Work out how many lines in the material below hold "agent", then give only that number.

* * *

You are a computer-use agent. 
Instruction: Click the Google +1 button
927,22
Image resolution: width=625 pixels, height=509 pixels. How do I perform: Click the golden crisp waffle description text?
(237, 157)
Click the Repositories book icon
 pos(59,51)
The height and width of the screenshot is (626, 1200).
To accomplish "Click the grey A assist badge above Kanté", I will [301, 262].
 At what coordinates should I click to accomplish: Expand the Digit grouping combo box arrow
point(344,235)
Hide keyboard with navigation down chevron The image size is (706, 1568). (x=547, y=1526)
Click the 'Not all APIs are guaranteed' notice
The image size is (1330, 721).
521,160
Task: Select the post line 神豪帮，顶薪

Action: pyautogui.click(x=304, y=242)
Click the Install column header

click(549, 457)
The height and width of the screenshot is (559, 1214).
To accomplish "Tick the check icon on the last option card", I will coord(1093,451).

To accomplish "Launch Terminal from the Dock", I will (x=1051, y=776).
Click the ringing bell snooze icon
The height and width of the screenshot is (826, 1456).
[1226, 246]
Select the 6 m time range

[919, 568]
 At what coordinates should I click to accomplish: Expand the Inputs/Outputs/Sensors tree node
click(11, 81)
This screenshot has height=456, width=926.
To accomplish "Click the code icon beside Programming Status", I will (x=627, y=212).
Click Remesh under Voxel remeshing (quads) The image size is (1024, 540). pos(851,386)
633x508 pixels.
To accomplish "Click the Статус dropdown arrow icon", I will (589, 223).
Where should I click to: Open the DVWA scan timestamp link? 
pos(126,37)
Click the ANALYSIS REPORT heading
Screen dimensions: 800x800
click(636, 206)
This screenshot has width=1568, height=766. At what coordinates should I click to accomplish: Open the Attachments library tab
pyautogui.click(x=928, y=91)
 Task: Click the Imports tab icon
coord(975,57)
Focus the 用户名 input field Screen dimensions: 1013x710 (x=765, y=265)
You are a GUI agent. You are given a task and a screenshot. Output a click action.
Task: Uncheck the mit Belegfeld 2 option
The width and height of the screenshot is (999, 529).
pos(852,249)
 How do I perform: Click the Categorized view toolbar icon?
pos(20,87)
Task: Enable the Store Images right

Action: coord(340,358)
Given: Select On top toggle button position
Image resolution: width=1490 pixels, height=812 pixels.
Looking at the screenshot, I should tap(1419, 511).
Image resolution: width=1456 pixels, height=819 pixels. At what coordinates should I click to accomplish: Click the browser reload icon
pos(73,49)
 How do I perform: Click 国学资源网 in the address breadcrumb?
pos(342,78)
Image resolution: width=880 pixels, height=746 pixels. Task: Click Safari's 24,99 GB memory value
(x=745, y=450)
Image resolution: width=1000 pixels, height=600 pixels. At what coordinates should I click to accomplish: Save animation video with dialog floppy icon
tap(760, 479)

* * *

FINAL ANSWER
2